Der Kit: Eduard führt weiter sein optisches Makeover für die Kits durch, und der Karton für den Mk.Vb mid-Kit ist im neuen Schwarz-Senf-Design gehalten. Den stabilen Karton ziert ein sehr ansprechendes Deckelbild mit einem Luftkampf zwischen mehreren Spitfires und frühen Fw-190, von denen eine bereits getroffen ist und brennt, was allerdings ein eher seltenerer Casus war, da das Erscheinen der Würger ja bekanntermaßen zu zeitweiligen Flugverboten der Spitfire Mk. V führte, bis mit der Mk. IX endlich ein der Fw 190 ebenbürtiges Jagdflugzeug für die RAF zur Verfügung stand.

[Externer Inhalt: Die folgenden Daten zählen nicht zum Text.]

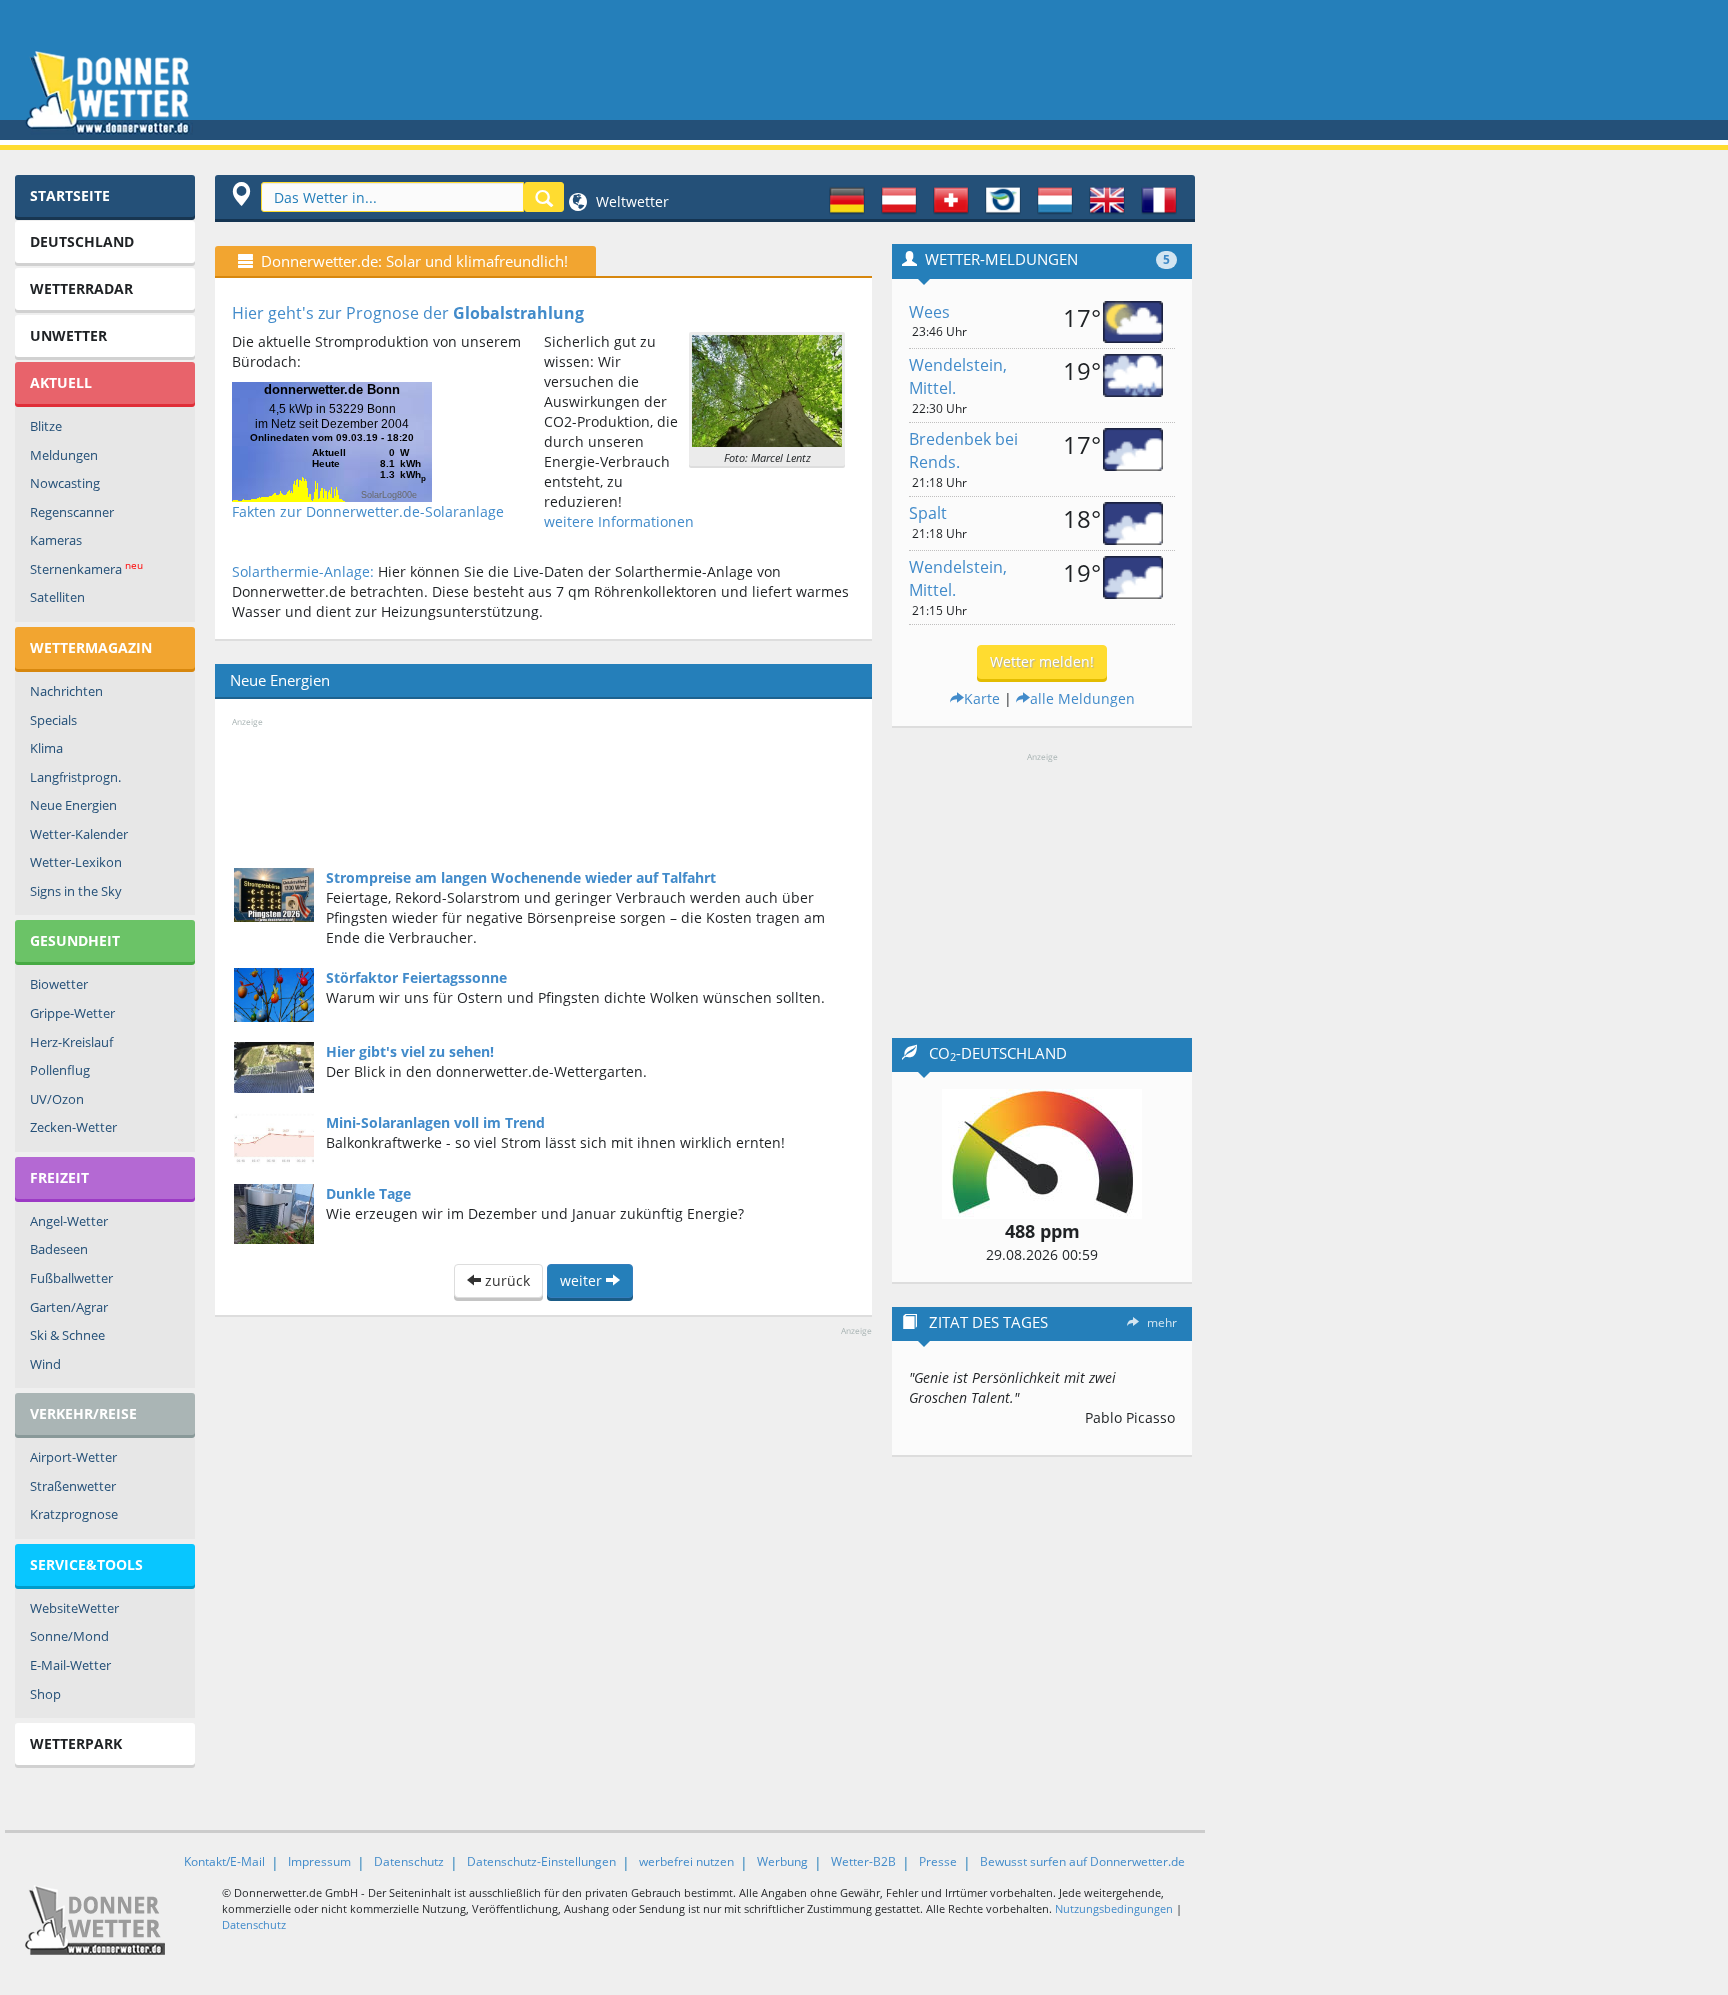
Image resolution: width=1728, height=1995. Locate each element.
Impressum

Im Karton finden sich eine farbige, 20-seitige Hochglanz-Bauanleitung, rund 214 dunkelblaugraue Kunststoffteile an fünf Rahmen, je zu zweit in wiederverschließbaren Tüten verpackt, ein Rahmen mit 21 Klarsichtteilen, ein Rahmen bedruckte Fotoätzteile und Eduards hauseigene Lackiermasken auf Kabukipapier, die beiden letzteren in Clipsbeuteln. Von den farbigen Kunststoffteilen sind 62 nicht zu verwenden, von den Klarteilen landen acht Teile in der Restekiste. Die Qualität ist wie von den letzten Bausätzen her bekannt makellos, Sinkstellen und Grat fehlen gänzlich, Auswerfermarkierungen sind an Stellen gelegt worden, wo sie nach dem Bau unsichtbar bleiben.

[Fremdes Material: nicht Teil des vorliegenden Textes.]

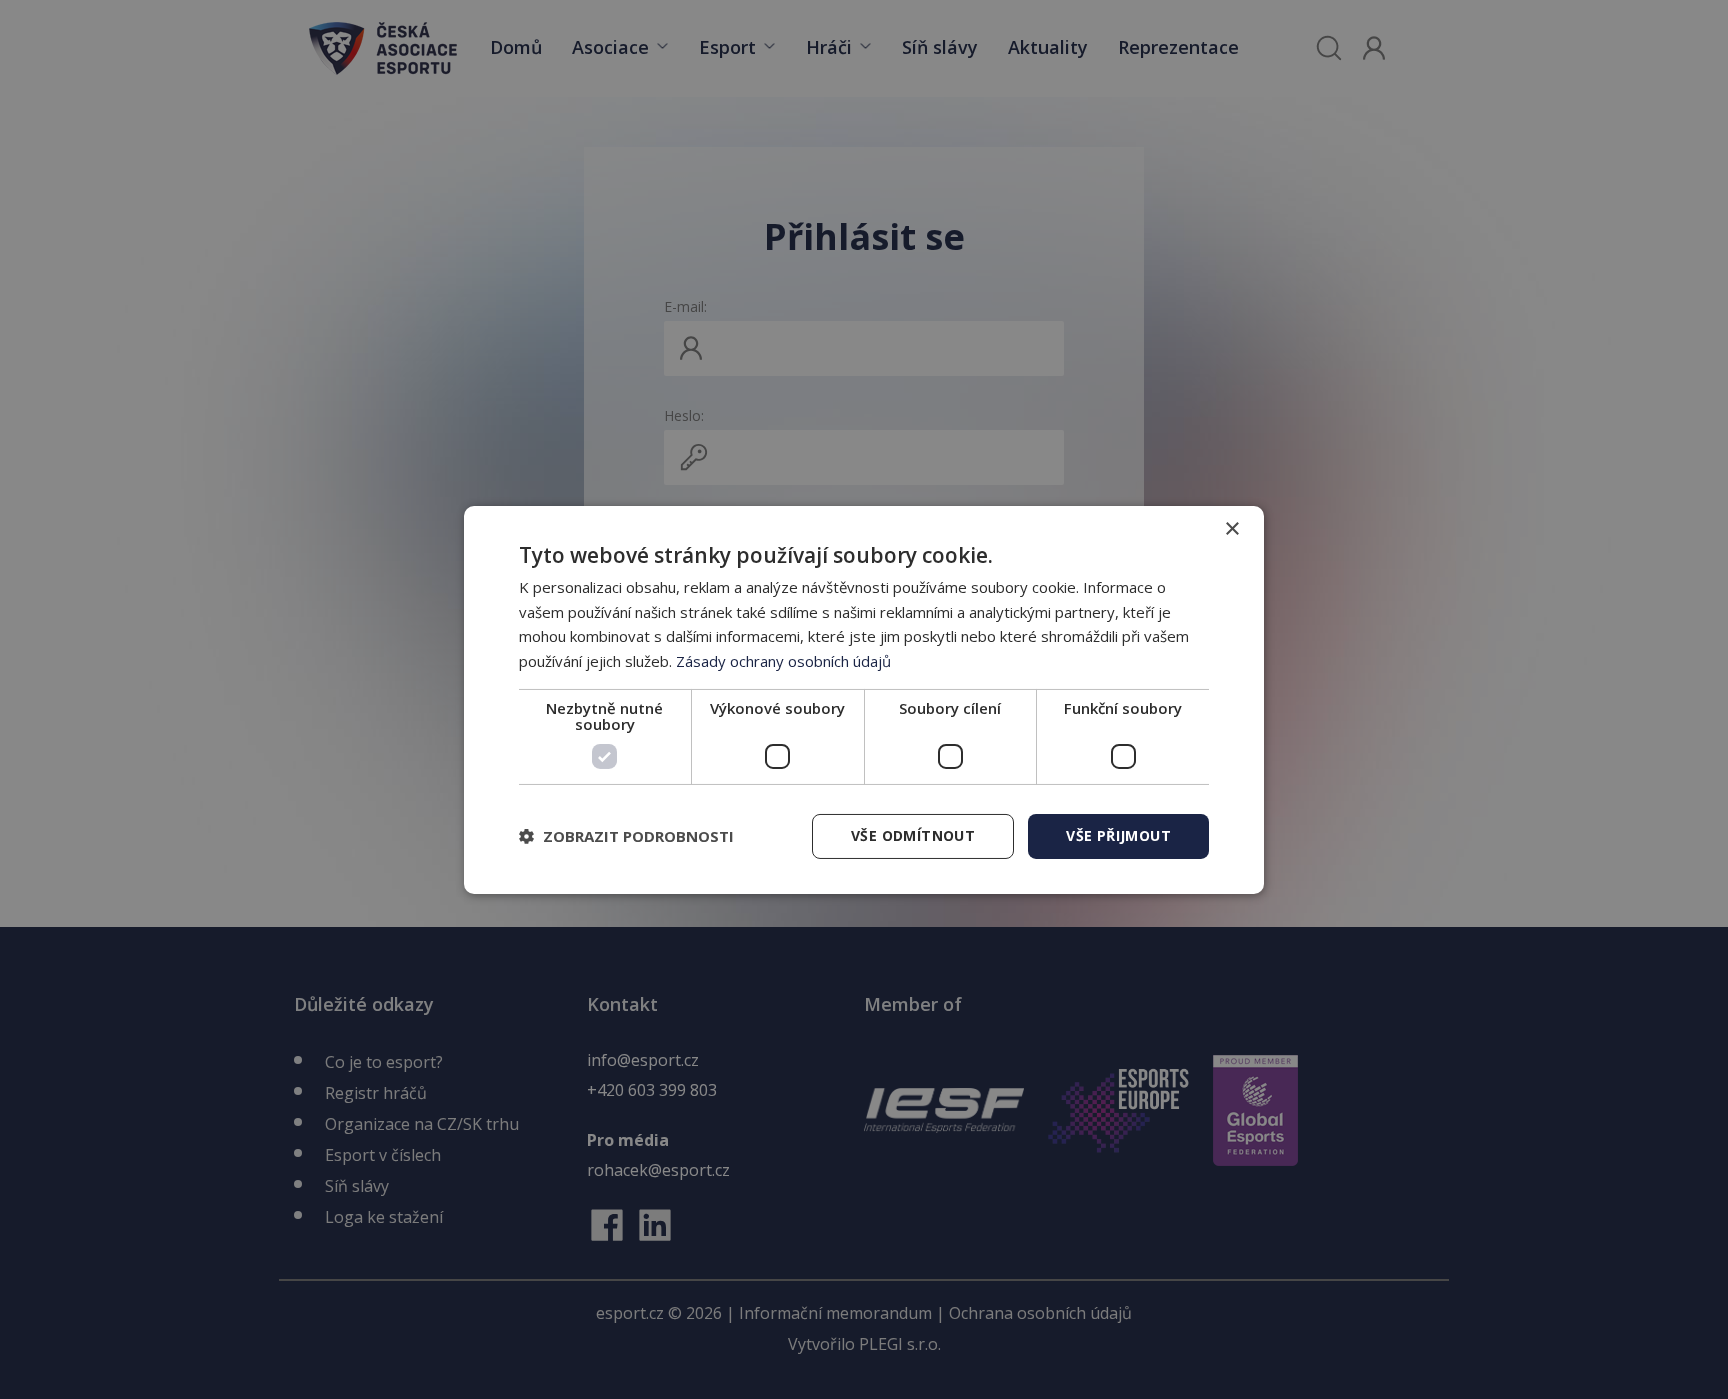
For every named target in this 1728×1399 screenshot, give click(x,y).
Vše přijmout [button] (1118, 835)
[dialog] (864, 699)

Die Oberfläche zeigt feinste versenkte Gravuren in verschiedenen Stärken und auch die Nieten sind in mehreren Varianten zu finden. Die kleinsten auf den Beplankungsblechen sind kaum zu sehen und dürften nach der Lackierung noch weiter in den Hintergrund treten. Dann gibt es größere Exemplare z.B. an den Rumpf-Flügel-Übergängen und schließlich findet man etwas erhaben nachgebildete Schnellverschlüsse an der Motorhaube und realistisch erhabene Niete am hinteren Rumpf. Wem letztere zu prominent sind, kann sie durch Abschleifen mildern. Ob die vorderen Flügelränder anders als bei diesem Kit bei frühen Spitfires nicht eher aus ungenieteten Blechen bestehen, war bereits auf dem letzten Clubabend ein heiß diskutiertes Thema. Weiter finden sich im Karton zwei Decalbögen auf hellblauen Grund, ein großer mit den Abzeichen und ein kleiner mit den Wartungshinweisen, beide sind im eigenen Haus gedruckt, von guter Farbsättigung und randscharf.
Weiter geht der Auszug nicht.